▶ [BLOK TEKS]:
#####
Oleh John Nikita S.
Ambon (ANTARA News) - Bermain pasir di tepi pantai merupakan kebiasaan yang gemar dilakukan Inggrid, John, dan Adhit, tiga bocah Desa Alang, Kecamatan Leihitu, Provinsi Maluku.
"Katong ada barmaeng pasir om (Kita sedang main pasir om)," kata Inggrid, ketika ditemui sedang bermain bersama dua sahabatnya itu, di tepi pantai Pasir Putih yang membentang sejauh kurang lebih 500 meter di dekat jalan raya Negeri Alang.
Gadis berkulit hitam dengan rambut agak ikal itu tersenyum dan tertawa kecil saat disapa, demikian pula reaksi yang diberikan kedua sahabatnya.
Membangun istana pasir, lengkap dengan terowongan dan selokan di sekelilingnya, biasa dilakukan anak-anak Negeri Alang saat liburan.
Tempat Inggrid, John, dan Adhit bermain merupakan kawasan pantai berpasir putih yang banyak dihiasi karang papan, batu karang yang tidak tajam sehingga orang yang menginjaknya tanpa alas kaki pun tidak perlu khawatir tergores atau tertusuk.
Kecuali obyek wisata Pantai Natsepa, kawasan pantai di Pulau Ambon umumnya berkarang papan, warnanya putih kekuningan, seperti terlihat di pantai Pasir Putih Alang.
Ditetapkan Dinas Kebudayaan dan Pariwisata Maluku sebagai salah satu lokasi kunjungan wisata, pantai tersebut berlokasi di wilayah kecamatan Leihitu Barat, yang mencakup Desa Wakasihu, Larike, Alang, Liliboy dan Hatu.
Menurut Camat Leihitu Barat John Mahulette, kawasan pesisir daerah ini memiliki pesona alam bawah laut dan pemandangan yang eksotik, dan karenanya sangat pantas untuk dijadikan obyek wisata alam, khususnya di tiga lokasi, yakni pantai Pasir Putih, Tapi, dan Alang.
Tapi dan Alang dengan bibir pantai melekuk ke arah daratan memiliki air jernih dengan kombinasi warna hijau (dangkal) dan biru gelap (dalam). Rencananya di dua lokasi itu akan dibangun tempat rekreasi memancing dan menyelam untuk menikmati keindahan alam bawah air, sementara wisatawan yang ingin berjemur dan berenang dapat melakukannya di lokasi Pasir Putih.
#####
▶ [Catatan posisi target]:
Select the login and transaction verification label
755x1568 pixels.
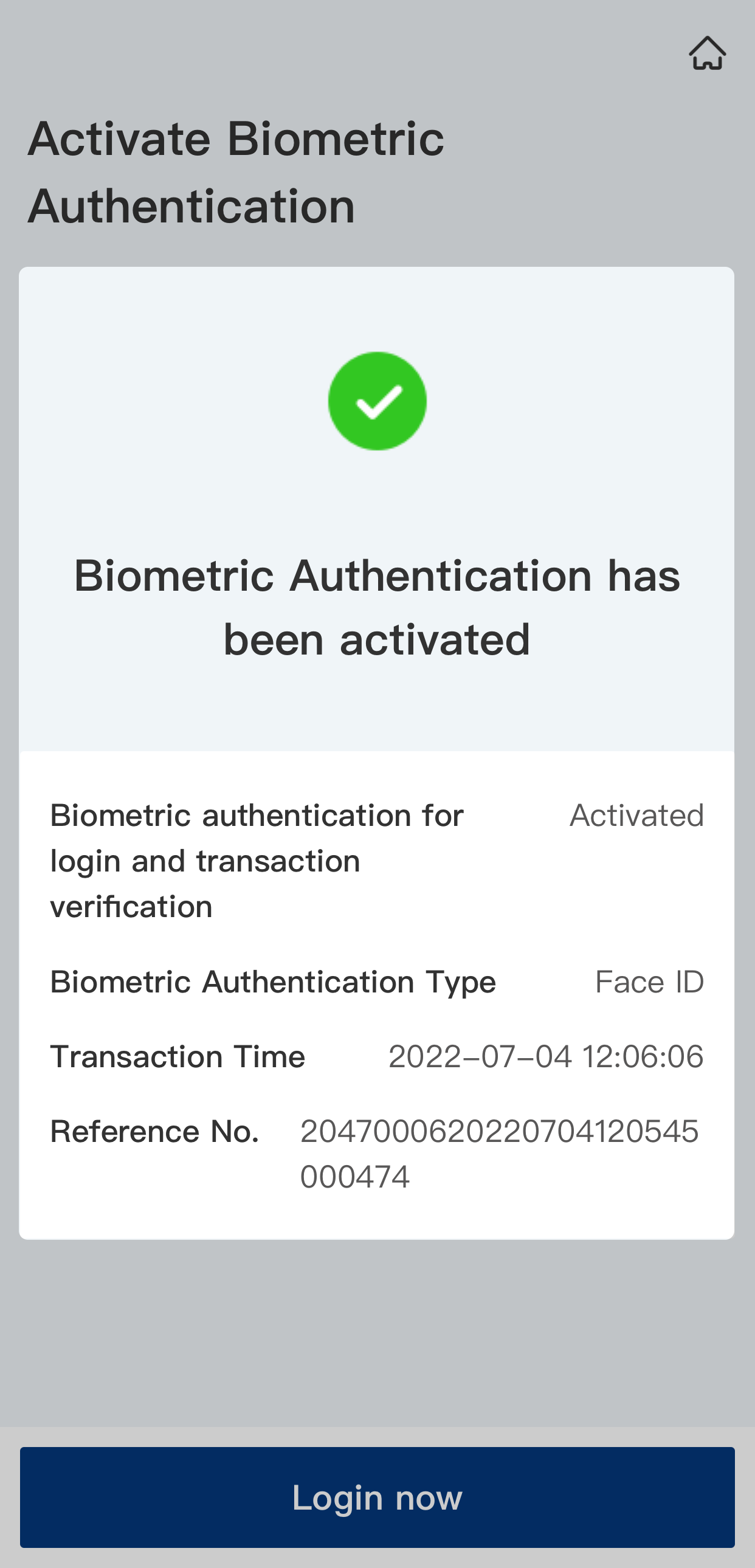[257, 861]
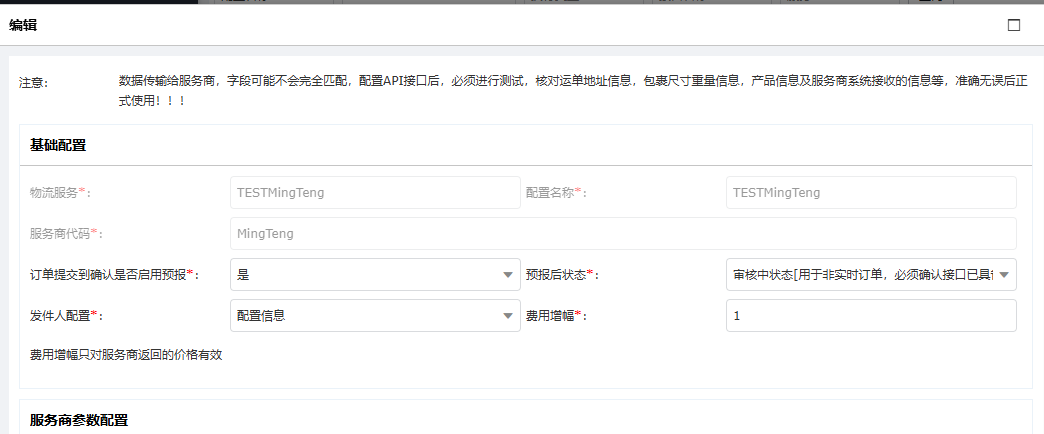Click the 服务商代码 field label

point(66,233)
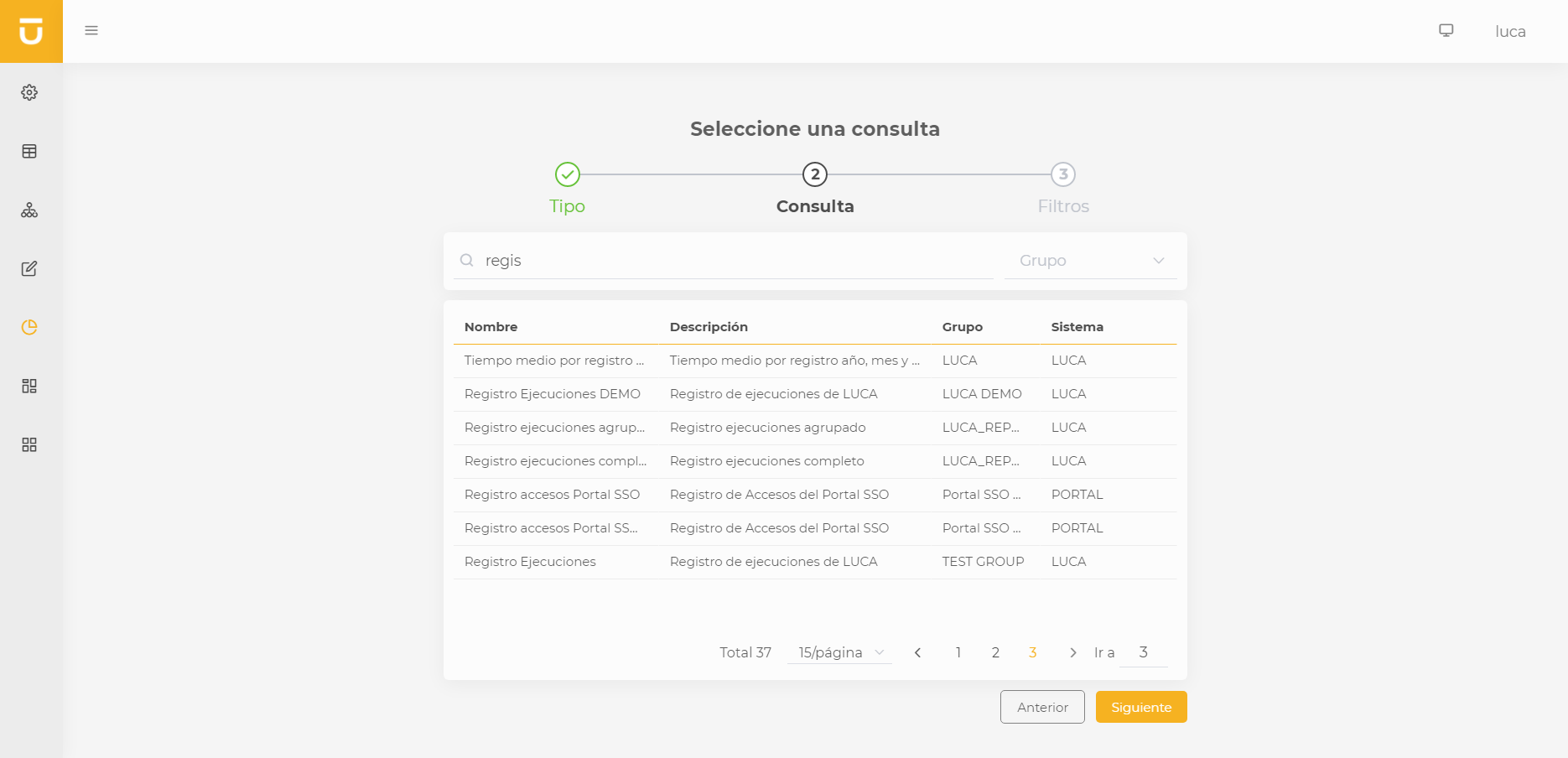Viewport: 1568px width, 758px height.
Task: Select the table data icon in the sidebar
Action: [29, 151]
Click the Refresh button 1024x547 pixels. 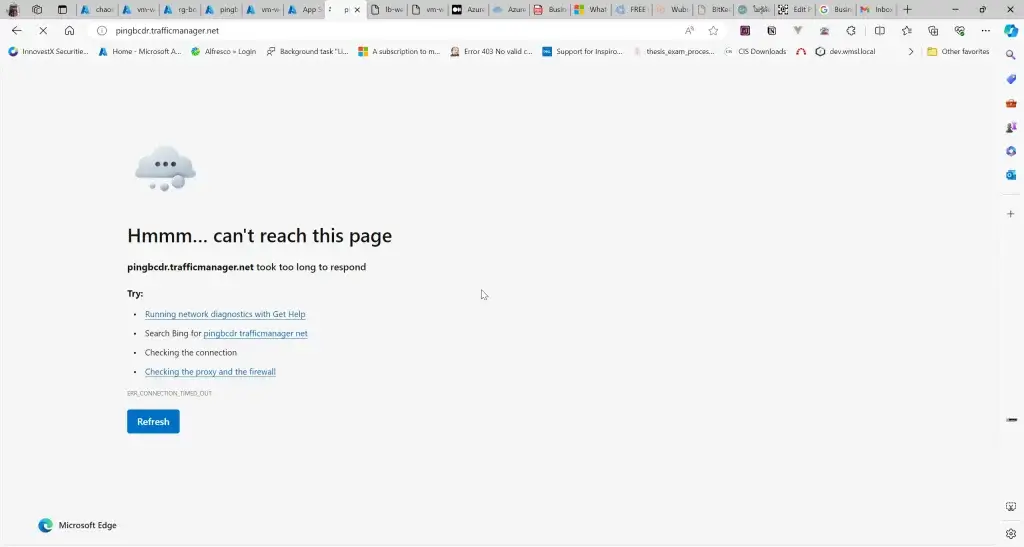coord(153,421)
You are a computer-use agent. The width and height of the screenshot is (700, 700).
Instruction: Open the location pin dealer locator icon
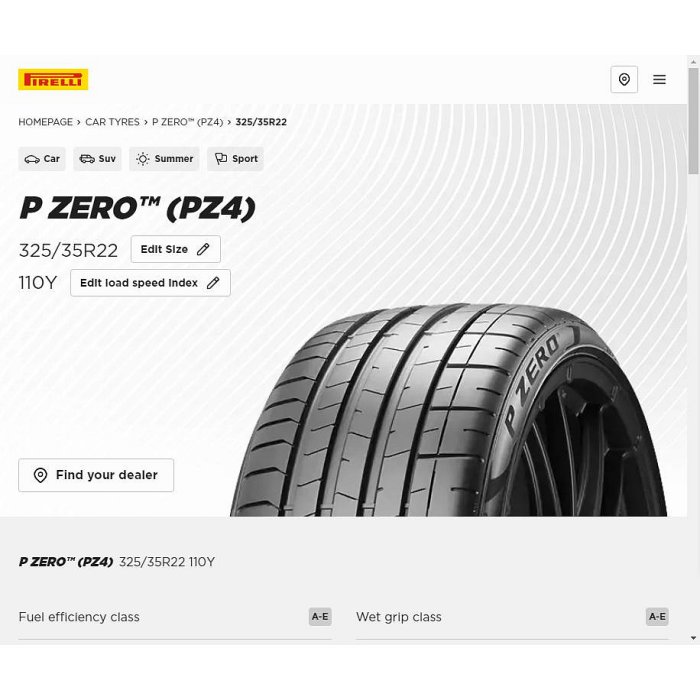click(x=624, y=79)
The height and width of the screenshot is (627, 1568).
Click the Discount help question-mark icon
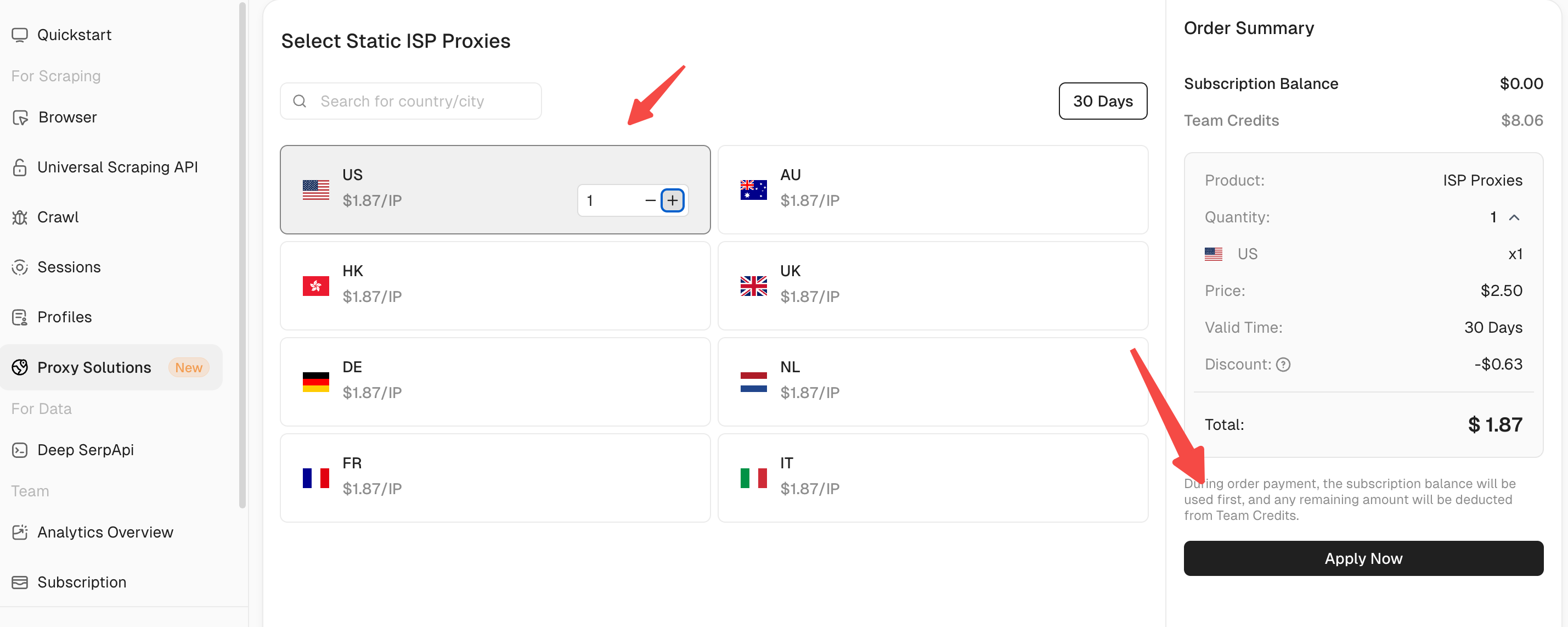(x=1283, y=365)
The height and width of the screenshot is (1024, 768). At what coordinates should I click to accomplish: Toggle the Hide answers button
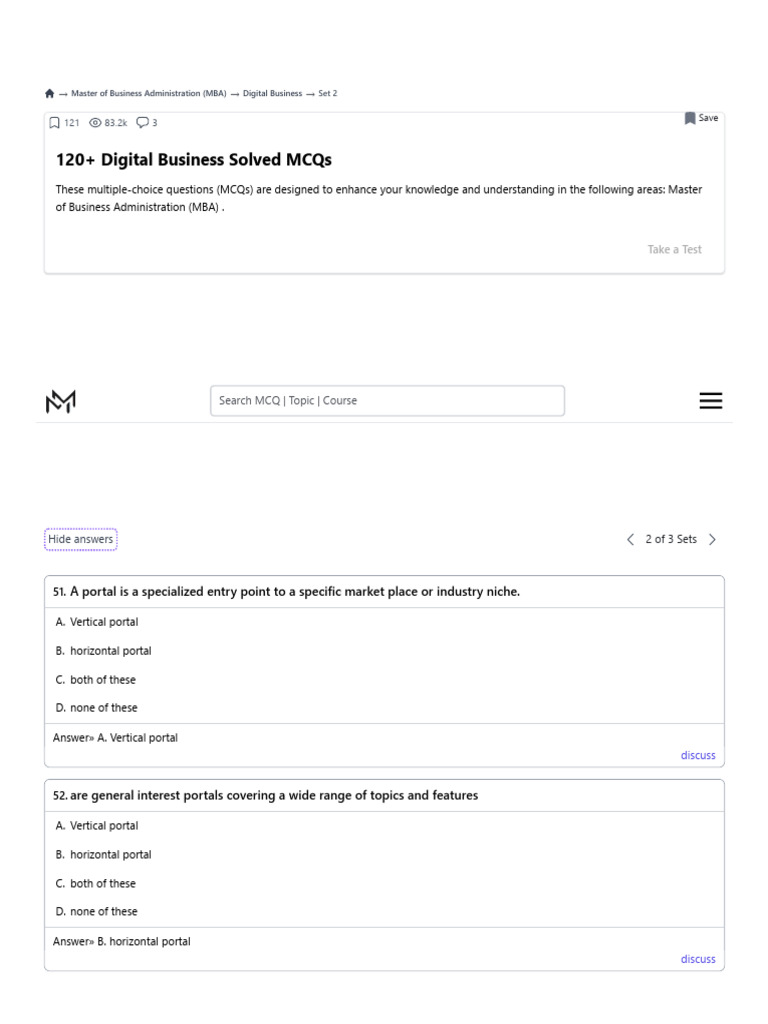click(x=81, y=539)
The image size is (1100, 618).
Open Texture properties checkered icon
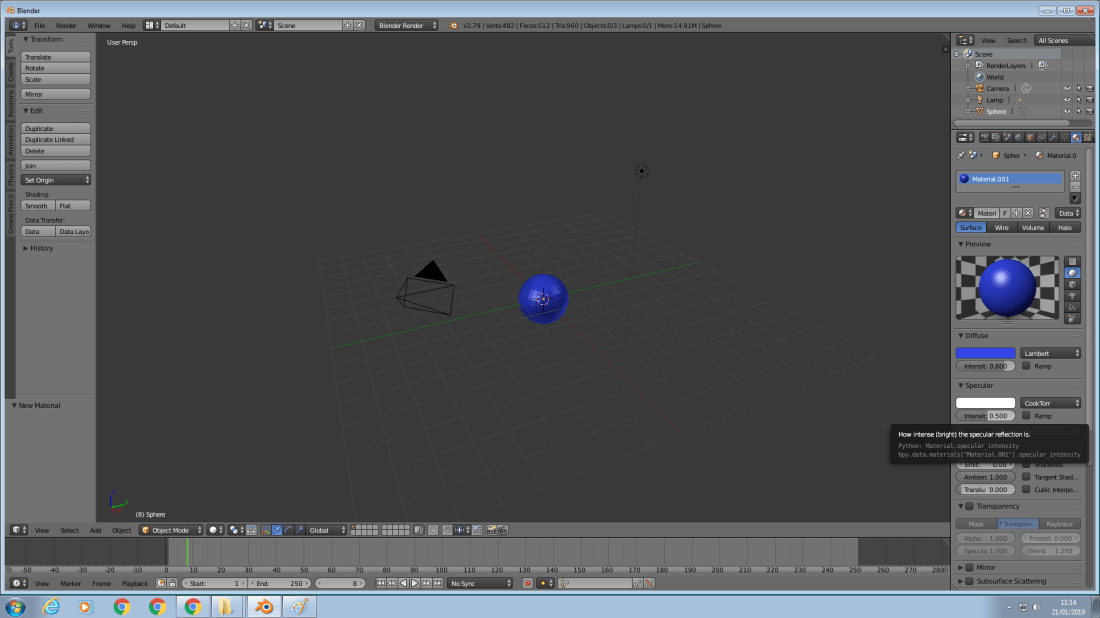coord(1087,137)
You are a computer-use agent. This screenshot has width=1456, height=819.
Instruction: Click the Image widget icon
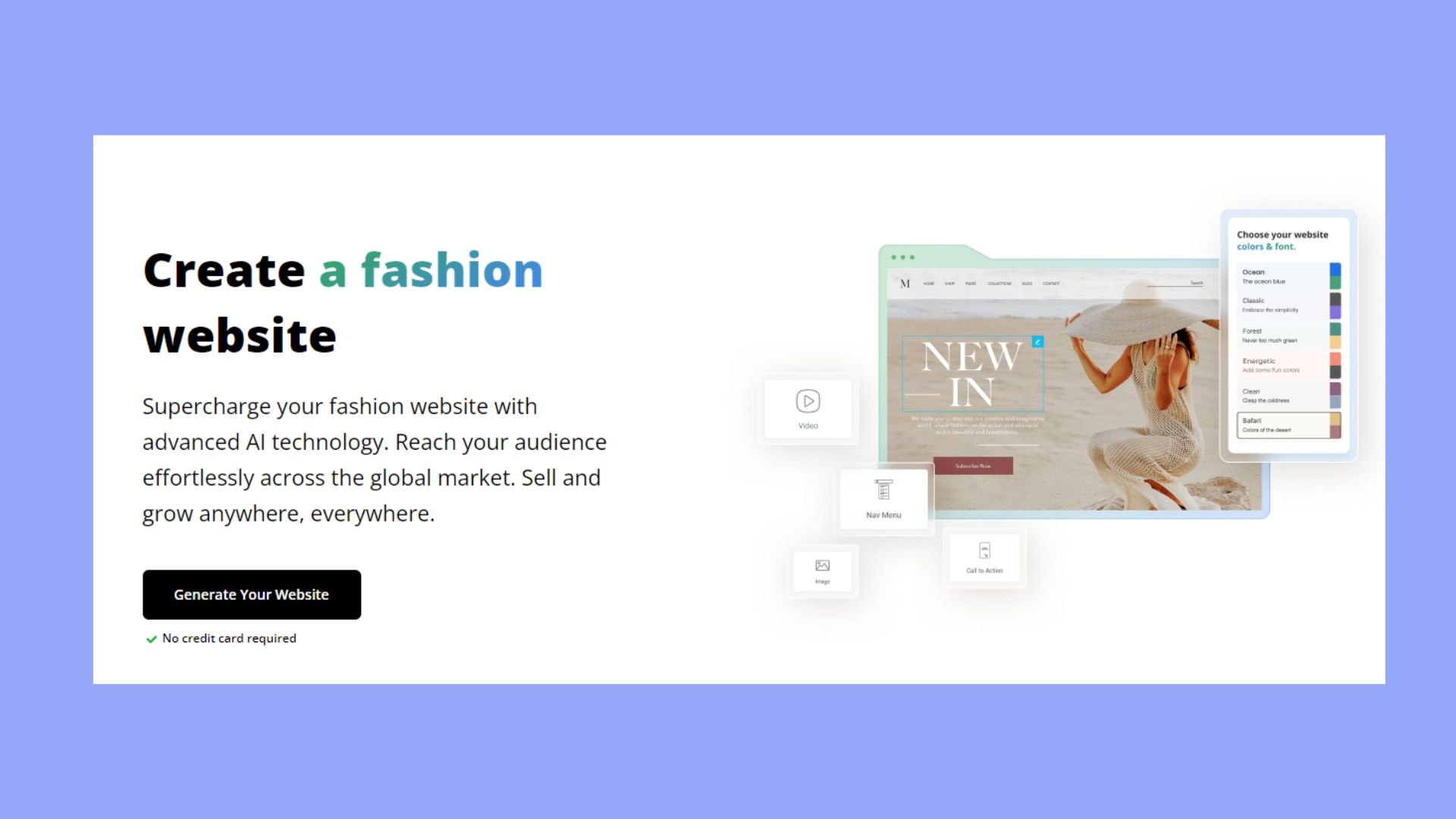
#####
▶ [TUGAS ANDA]:
(A) Jelaskan berdasarkan teks tentang pantai Pasir Putih Alang mengapa orang yang menginjak kawasan tempat Inggrid, John, dan Adhit bermain tanpa alas kaki tidak perlu khawatir tergores atau tertusuk.
(B) Ketik ulang tanpa perubahan seluruh bagian teks tentang pantai Pasir Putih Alang, mulai dari "Ditetapkan Dinas Kebudayaan" sampai ke "Tapi, dan Alang.".
(C) Tuliskan kelanjutan teks tentang pantai Pasir Putih Alang, dimulai setelah kalimat terakhir yang tercantum.

▶ [JAWABAN]:
(A) Kawasan itu banyak dihiasi karang papan, yaitu batu karang yang tidak tajam. Karena itu, orang yang menginjaknya tanpa alas kaki tidak perlu khawatir tergores atau tertusuk.

(B)
Ditetapkan Dinas Kebudayaan dan Pariwisata Maluku sebagai salah satu lokasi kunjungan wisata, pantai tersebut berlokasi di wilayah kecamatan Leihitu Barat, yang mencakup Desa Wakasihu, Larike, Alang, Liliboy dan Hatu.
Menurut Camat Leihitu Barat John Mahulette, kawasan pesisir daerah ini memiliki pesona alam bawah laut dan pemandangan yang eksotik, dan karenanya sangat pantas untuk dijadikan obyek wisata alam, khususnya di tiga lokasi, yakni pantai Pasir Putih, Tapi, dan Alang.

(C)
Pada hari Sabtu dan Minggu, kawasan pesisir Tanjung Alang cukup ramai dikunjungi wisatawan, meskipun yang berasal dari luar negeri bisa dihitung dengan jari. Dalam bahasa Maluku, kondisi seperti itu bisa diibaratkan "mamboro" (setengah tidur).
Pesta rakyat
Negeri Alang terletak di bagian ujung Barat Teluk Ambon, dan dapat didatangi melalui perjalanan darat melalui sejumlah negeri, yakni Batu Merah, Tantui, Galala, Halong, Latu, Lateri, Paso, Waiharu, Humuth/Durian Patah, Poka, Wayame, Tawiri/Hative Besar, Laha (Bandara Pattimura), dan Liliboy.
Pada akhir pekan, bahu kiri jalan utama di lokasi Pasir Putih dipenuhi puluhan mobil dan motor yang parkir. Di lokasi utama terlihat sejumlah pekerja sedang membuat pondasi lapangan voli pantai.
Melihat potensinya sebagai pesona bagi wisatawan lokal maupun internasional, Dinas Kebudayaan dan Pariwisata provinsi berupaya membangun Desa Alang sebagai obyek wisata andalan yang dapat memberikan kontribusi besar bagi pendapatan asli daerah.
Sebagai salah satu upaya untuk memperkenalkan obyek wisata Negeri Alang, pemerintah Maluku sedang menyiapkan penyelenggaraan sebuah festival budaya dan pariwisata bertajuk Pesta Rakyat, dijadwalkan berlangsung pada 28 Maret.
Selain jalan darat dari Ambon dan Laha (Bandara Pattimura) menuju Desa Alang sudah dimuluskan, penyelenggara festival sekarang ini sedang sibuk mempersiapkan tempat tinggal bagi para pengunjung yang akan datang.
"Kalau tidak membangun pondok atau hotel, kami akan meminta warga di sini menyiapkan rumahnya untuk tempat menginap. Isitilahnya `homestay`," kata Kadinas Kebudayaan dan Pariwisata Maluku Ny Florance Sahusilawane.
Menurut dia, untuk pengembangan Negeri Alang sebagai daerah wisata, pihaknya bersama Camat Leihitu Barat dan Raja-Raja Negeri (kepala desa/lurah) Wakasihu, Larike, Alang, Liliboy dan Hatu serta pelaku pariwisata dari berbagai biro perjalanan serta Himpunan Pramuwisata Indonesia Cabang Maluku telah bertatap muka dengan masyarakat setempat dan memberikan masukan tentang bagaimana masyarakat dan pemerintah bersama-sama mengembangkan potensi wisata yang ada di daerah mereka.
Dalam Pesta Rakyat yang dipusatkan di Negeri Alang, para pengunjung akan menikmati berbagai kesenian tradisional dan budaya setempat, juga makanan khas.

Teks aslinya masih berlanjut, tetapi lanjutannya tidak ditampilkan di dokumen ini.